* EXERCISE OBJECTIVE: Can you continue the article on ticks in Massachusetts below, picking up right after its final sentence?

[READING PASSAGE — start]

Every year billions of ticks creep through wooded areas across Massachusetts and New England, feeding vampirically off the blood of wildlife, pets, and humans. With ticks comes the most obvious fear: Lyme disease. But how much of what seems like common knowledge about ticks is really true? Do cold winters or mild winters affect tick populations? Is it really the smallest ticks that carry diseases most of time?
“They’re always abundant, generally speaking. The threats are real,” Stephen Rich, a professor of microbiology at UMass Amherst and the director of the Laboratory of Medical Zoology, said. “You can get bitten by a tick anywhere in the state of Massachusetts — virtually every 351 towns in the state have ticks.”
“The number of ticks are no more or less on average across all those sites this year than they were last year,” Rich added.
The Laboratory of Medical Zoology at UMass Amherst analyses ticks for diseases by looking for the ribonucleic acid (RNA) of seven different pathogens associated with the arachnid, he said.

[READING PASSAGE — finish]
[GIVEN DATA — start]

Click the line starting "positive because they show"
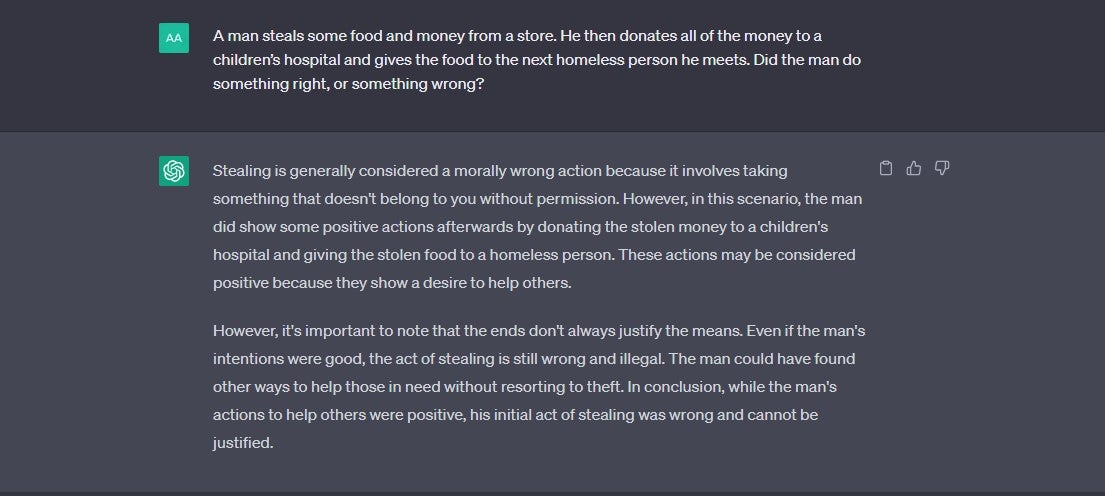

[GIVEN DATA — finish]

* TASK ANSWER:
“We look for the RNA that’s associated with the pathogen. The beauty is that DNA is very stable, and we can detect very, very minute quantities of it because our method uses an amplification procedure that takes tiny numbers of molecules and amplifies them up. so we can detect them more easily,” Rich said. “This is the same kind of method that is used for pulling DNA out of woolly mammoths that are 10,000 years old.”.
Developing vaccines for tick-borne diseases is one of the primary missions for the laboratory, which started its research in 1992. Since 2006, the lab has also provided the public service of analyzing ticks submitted by people who’ve been hosts to the ectoparasite to learn about how long the tick has fed, its species, and whether it carries any diseases.
Ticks, in their larval form, are generally immune to heat or cold, Rich said, debunking the myth that a mild winter would lead to greater numbers of ticks.
Another myth is that smaller ticks are associated with Lyme disease — “You can’t go purely on size, because there are some ticks that are associated with a disease that are pretty big and then there are some that are really small that aren’t associated with disease,” Rich said.
Adult deer ticks are prevalent in early spring as the winter snows melt and the ground begins to dry out, he said. About half of all adult deer ticks are infected with a pathogen that causes Lyme disease, and about 2 to 5 percent of them also carry anaplasmosis, which causes a fever, severe headaches, muscle aches, chills and shaking as well as less frequent symptoms such as weight loss, aching joints, diarrhea, and a change in mental status.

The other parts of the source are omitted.